Text extract:

★ ★ ★ ★ ★ ★ ★

Applications of Neural Network in Textile:
Artificial neural network is being extensively used at a research stage in all the fields of textile industry since last two decade. Artificial neural network is applied in every field of textile industry such as yarn manufacturing engineering, fabric engineering, dyeing, quality control, lay planning in garment industry, market prediction, fashion prediction identification and classification different textile properties etc. It is one of the hopes because it integrate the elements such as production, quality control, cost, information, statistical process control, just-in-time manufacturing computer integrated manufacturing etc, which make the production smooth & faster. In Textiles and Clothing industries, it involves the interaction of a large number of variables. The relation between variables and the product properties is relied on the human knowledge but it is not possible for human being to remember all the details of the process-related data over the years. The ANN is able to learn such datasets to reveal the unknown relation between various variables effectively. The applications of ANN in textile are huge. Here some applications of ANN in textile are described:
|Artificial neural network|
Using ANN and image processing, an image system, developed by Kang and Kim (2002), for the current cotton grading system of raw cotton involving a trained artificial neural network with a good classifying ability by trash analysis. The effect of trash creates a color difference between a trash-containing image and a trash-removed image. The ANN, has eight color parameters as input data, was a highly reliable and useful tool for classifying color grades automatically and correctly.

★ ★ ★ ★ ★ ★ ★

What you need to do:
(1) In the text on neural networks in textiles, how many color parameters served as input data for the network used in cotton grading?
(2) State whether each statement agrees with the text on neural networks in textiles, and quote the deciding words: (a) Artificial neural networks have been used at a research stage in the textile industry for roughly two decades. (b) The cotton grading image system was developed by Kang and Kim. (c) People are able to remember all the details of process-related data over the years.
The material that follows the text is not required for either task.

Material provided:
★ ★ ★ ★ ★ ★ ★

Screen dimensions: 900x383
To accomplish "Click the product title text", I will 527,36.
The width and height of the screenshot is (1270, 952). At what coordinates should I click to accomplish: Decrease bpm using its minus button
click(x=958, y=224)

★ ★ ★ ★ ★ ★ ★

Solutions to the tasks:
(1) Eight color parameters.

(2)
(a) Yes: "Artificial neural network is being extensively used at a research stage in all the fields of textile industry since last two decade."
(b) Yes: "developed by Kang and Kim (2002)"
(c) No: "it is not possible for human being to remember all the details of the process-related data over the years"